Same as the previous challenge, but now it broadcast the message to all neighbors.
Node spawns a new thread for each message sent to a neighbor, and exponentially backoff if the neighbor doesn't respond.
This solution is pretty dumb and not the most efficient one, here's other ideas of how it could be done:
- Use a map to keep track of which messages are not yet acknowledged and retry them on the next messages
- Use a separated thread with a ticker to periodically distribute the messages to neighbors
The node receiving the message broadcasts to all the other nodes in network with a send-and-forget approach with the gossip
message type.
Results from a run:
All checks passed
Messages per op: 11.789474/30
Median latency: 84/400
Maximum latency: 105/600
The previous solution also works for this challenge, but I've taken a step further and tried to make it send as less messages per operation as possible.

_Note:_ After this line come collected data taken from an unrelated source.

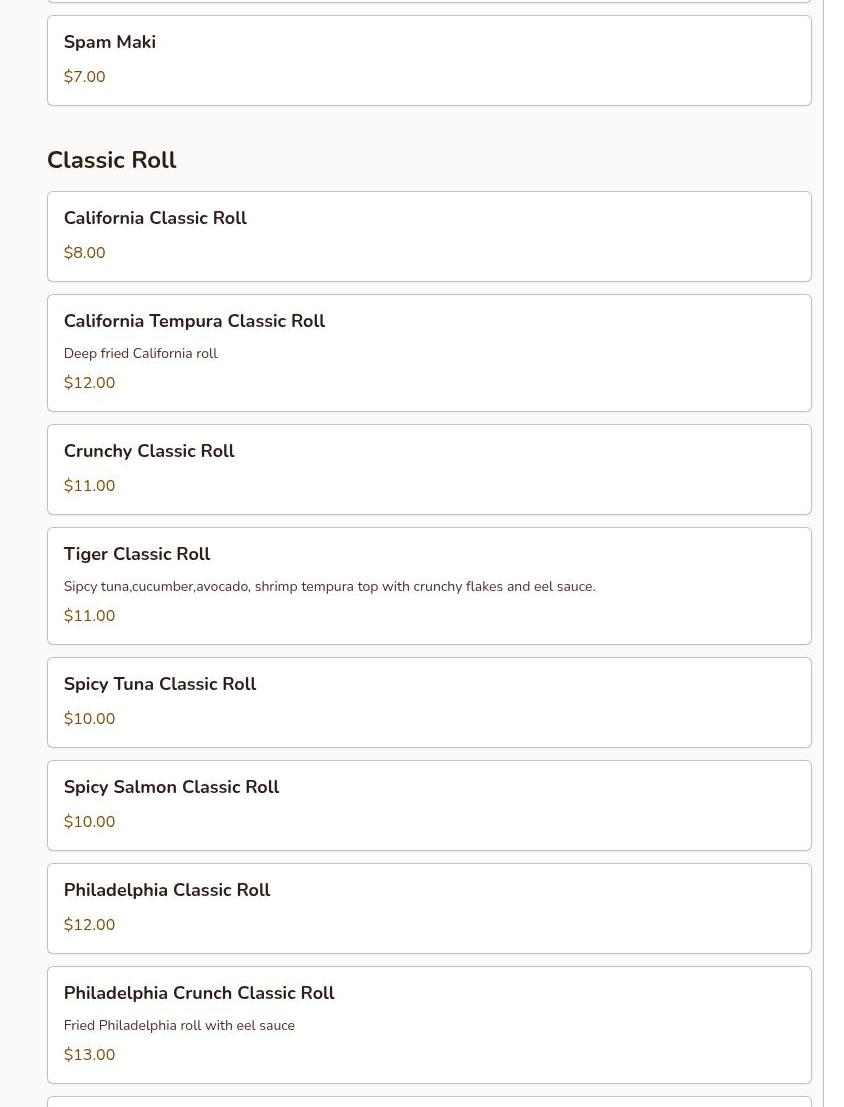Screen dimensions: 844x1107
Task: Pick the Spicy Tuna Classic Roll
Action: click(x=429, y=702)
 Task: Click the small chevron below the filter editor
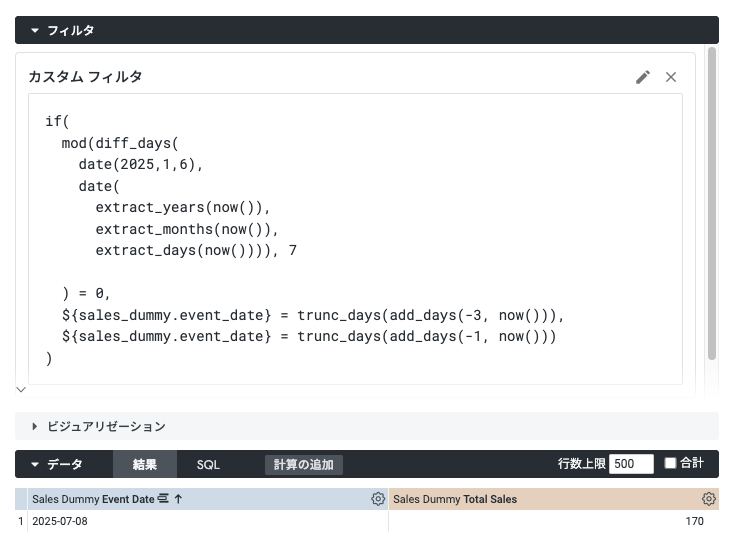(21, 389)
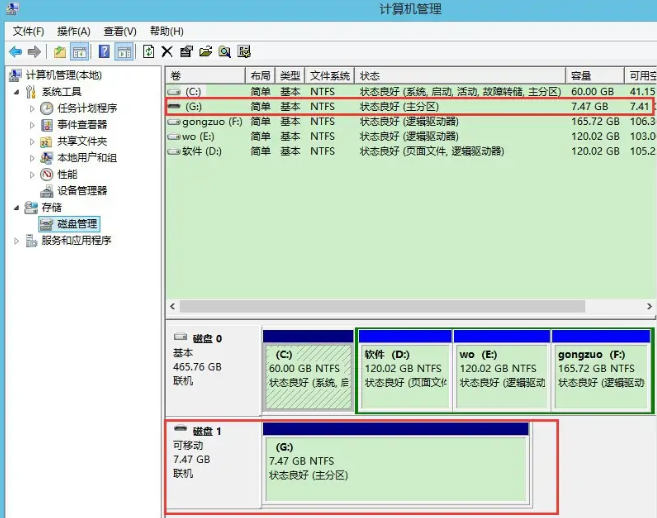Click the Back arrow in the toolbar
Screen dimensions: 657x518
tap(15, 52)
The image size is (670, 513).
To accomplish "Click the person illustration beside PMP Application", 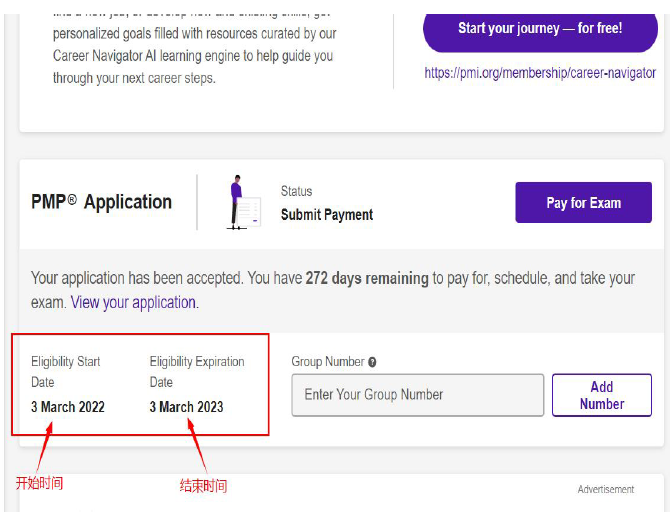I will point(242,203).
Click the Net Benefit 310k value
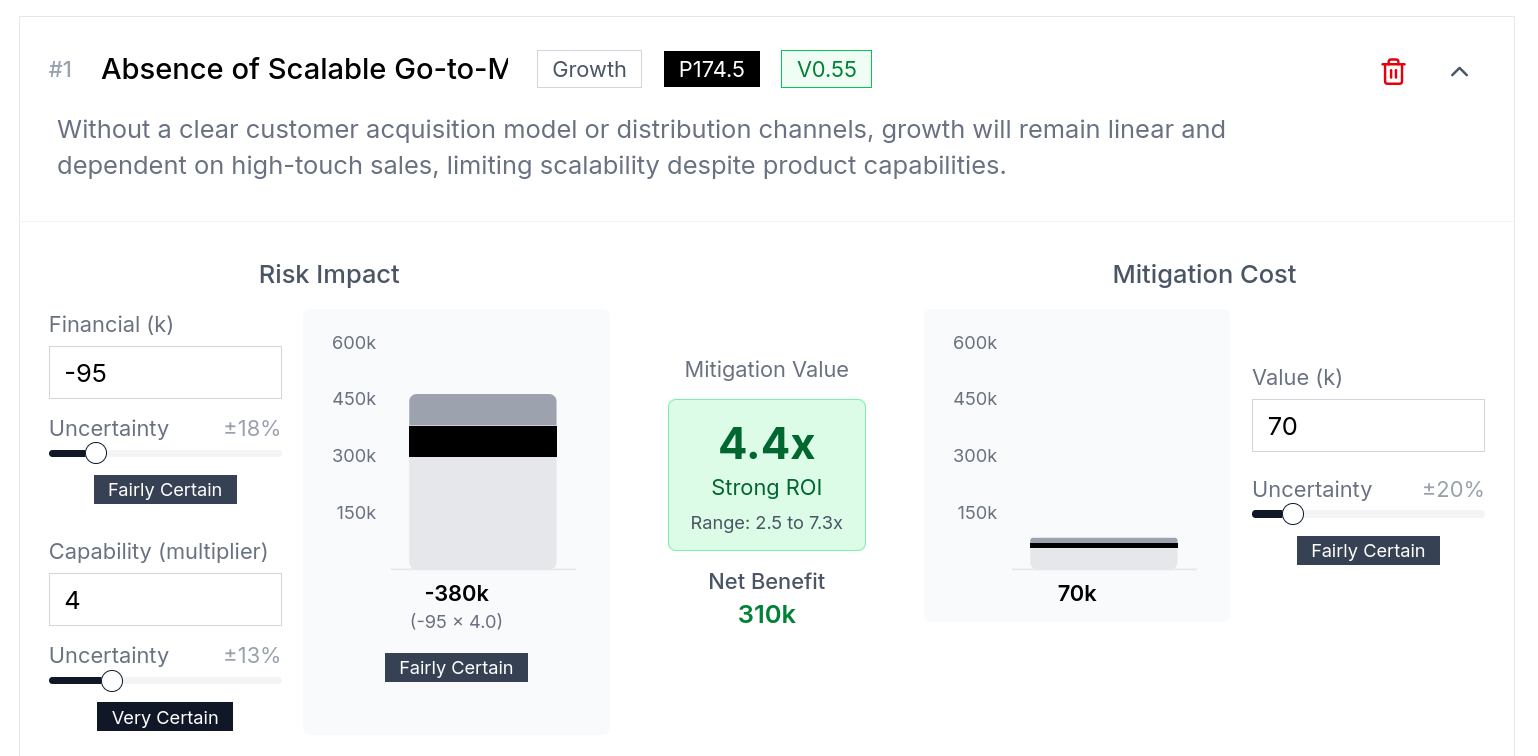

It's the same idea as #3d, but it spawns a new thread that broadcasts the messages every 1.5s with a buffered channel and only broadcasts if there are new messages.
Results:
All checks passed
Messages per op: 4.728111/20
Median latency: 791/1000
Maximum latency: 1584/2000
I've made 2 solutions for this challenge, one that uses a OT approach and another with a CRDT solution.
OT (Operational Transformation) solution uses the Sequential KV store from Maelstrom and tries to Compare and Swap the value of the counter.
CRDT (Conflict-free Replicated Data Type) solution uses a map to store the counter of the other nodes and propagates its own when receives an add
message.
Links:
- CRDTs: The Hard Parts by Martin Kleppmann - Great explanation about the differences between OTs and CRDTs
- Conflict-free Replicated Data Types on Wikipedia
Simple implementation of a Kafka-style log. Store messages in a map, and return the messages after a given offset.
Implementation using the Lin-KV store:
- Compare and Swap to get the next offset for a key
- Store the each message in a separated key
- Last Write Wins to store the committed offsets
The previous solution also works for this challenge, so I tried to remove the KV completely and use a leader-follower approach.
The leader node is fixed to n0
(could be done with a consensus algorithm).
The leader handles the offsets to avoid conflicts. All the nodes exchange messages to get updated messages and committed offsets.
Note: since the txn-rw-register
workload doesn't really check any anomalies, and it passes even returning 0 for all keys. I've tried to follow the definitions from Jepsen. Thanks to teivah and mchernyakov solutions, I could check if I was on the right track.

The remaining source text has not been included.